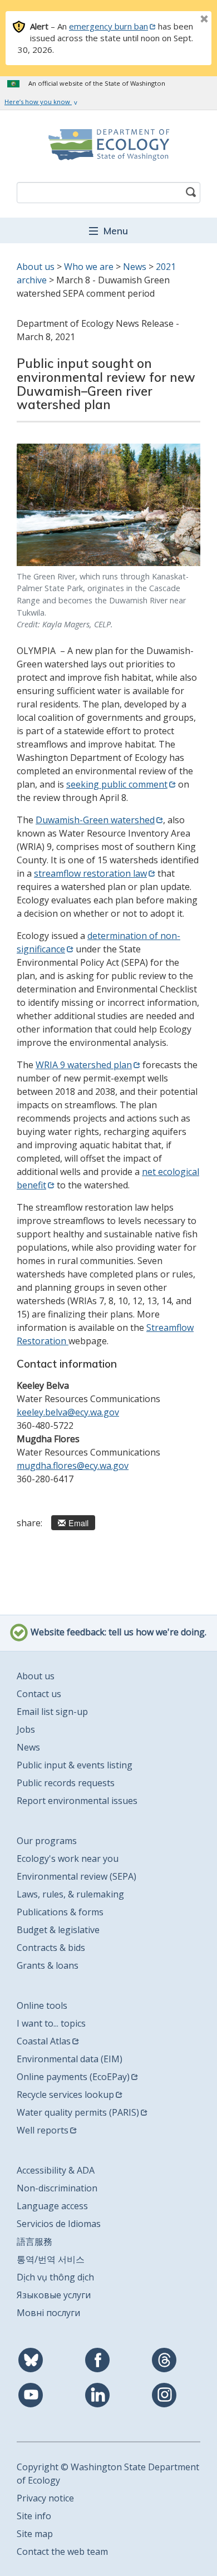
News (134, 266)
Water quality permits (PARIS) (78, 2112)
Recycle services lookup (65, 2094)
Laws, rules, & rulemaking (70, 1894)
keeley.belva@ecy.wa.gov (68, 1412)
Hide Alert (179, 20)
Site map (35, 2534)
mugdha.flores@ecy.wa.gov (73, 1465)
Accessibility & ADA (56, 2170)
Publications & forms (60, 1912)
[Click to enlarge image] (108, 505)
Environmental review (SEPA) (76, 1876)
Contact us (39, 1694)
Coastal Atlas (44, 2041)
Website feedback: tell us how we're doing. (117, 1632)
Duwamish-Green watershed (95, 820)
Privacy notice (45, 2498)
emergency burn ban (108, 26)
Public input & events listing (74, 1765)
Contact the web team (62, 2551)
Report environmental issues (77, 1801)
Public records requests (66, 1783)
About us (36, 266)
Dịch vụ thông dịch (55, 2277)
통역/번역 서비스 (51, 2259)
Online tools (42, 2005)
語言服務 (34, 2241)
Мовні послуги (48, 2313)
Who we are (89, 266)
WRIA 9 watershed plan (84, 1065)
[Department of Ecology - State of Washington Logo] (108, 144)
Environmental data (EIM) (69, 2059)
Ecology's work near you (68, 1858)
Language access (52, 2206)
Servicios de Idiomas (59, 2224)
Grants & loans (47, 1965)
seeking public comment (116, 784)
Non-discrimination (57, 2188)
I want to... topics (51, 2023)
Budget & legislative (58, 1930)
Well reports (42, 2130)
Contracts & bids (51, 1947)
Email (78, 1522)
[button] (108, 230)
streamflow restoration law (90, 873)
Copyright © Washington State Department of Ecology (108, 2473)
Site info (34, 2516)
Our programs (47, 1841)
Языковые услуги (54, 2295)
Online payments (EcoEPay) (73, 2077)
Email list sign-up (52, 1711)
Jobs (26, 1729)
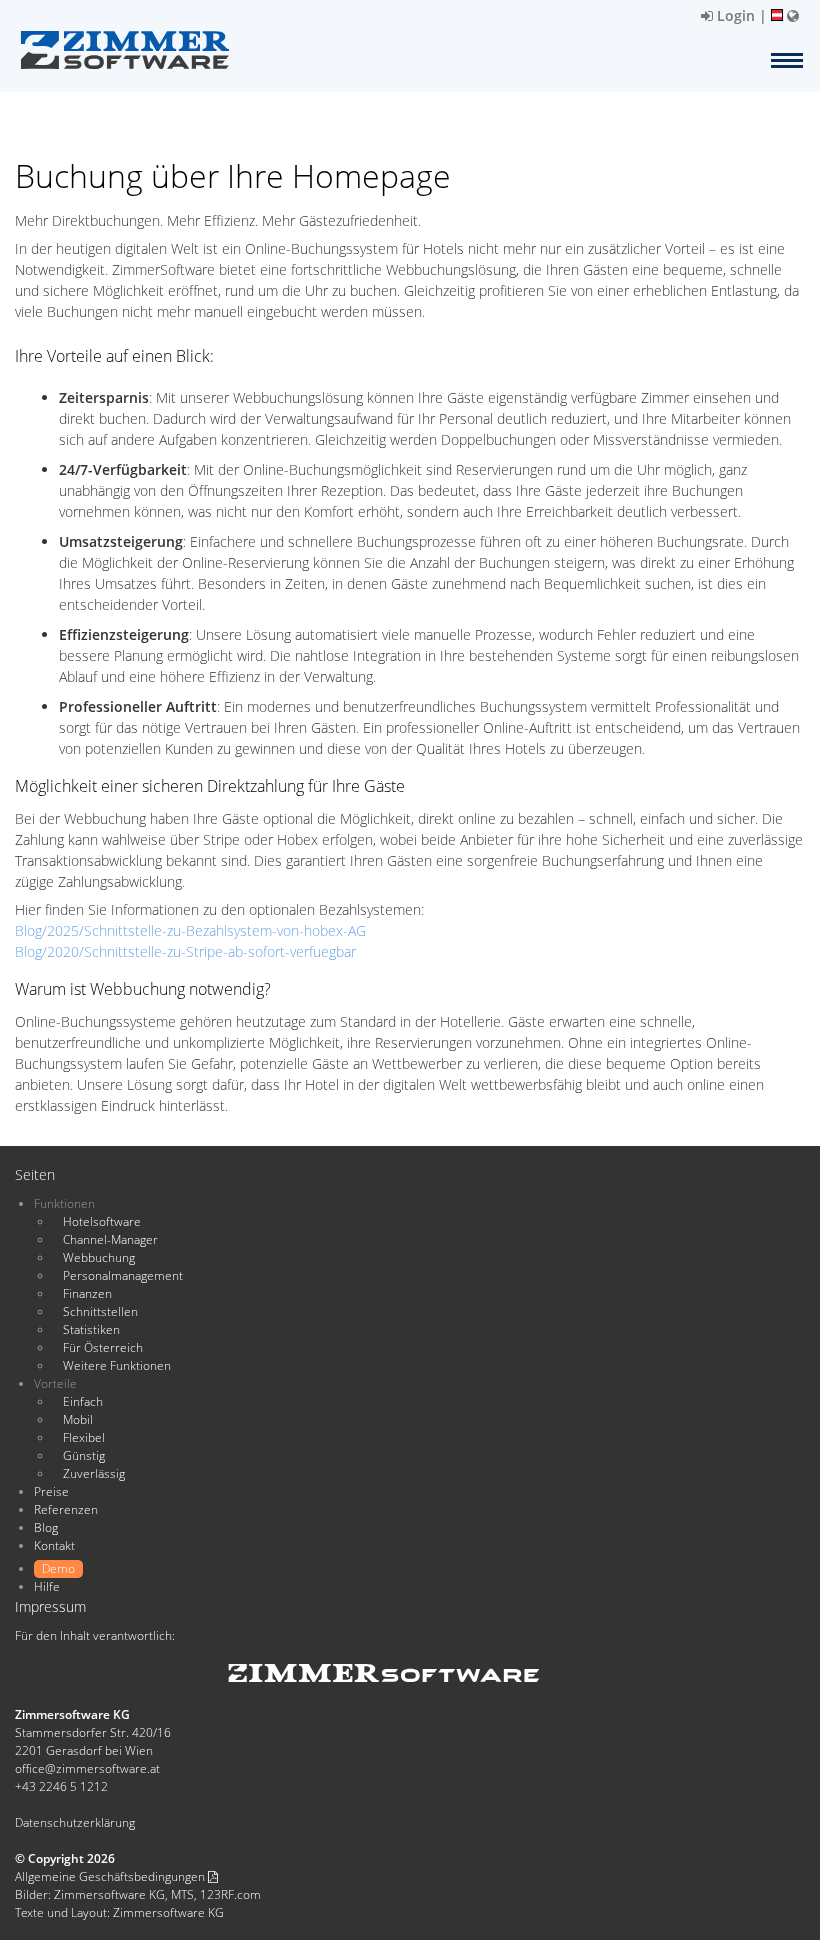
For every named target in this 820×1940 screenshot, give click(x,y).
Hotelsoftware (102, 1221)
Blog (46, 1527)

- - -

## ASSIGNMENT
Please retype the records above starting with the line that contains "For every named" and stopping after the last line, changing nothing.

## RESPONSE
For every named target in this 820×1940 screenshot, give click(x,y).
Hotelsoftware (102, 1221)
Blog (46, 1527)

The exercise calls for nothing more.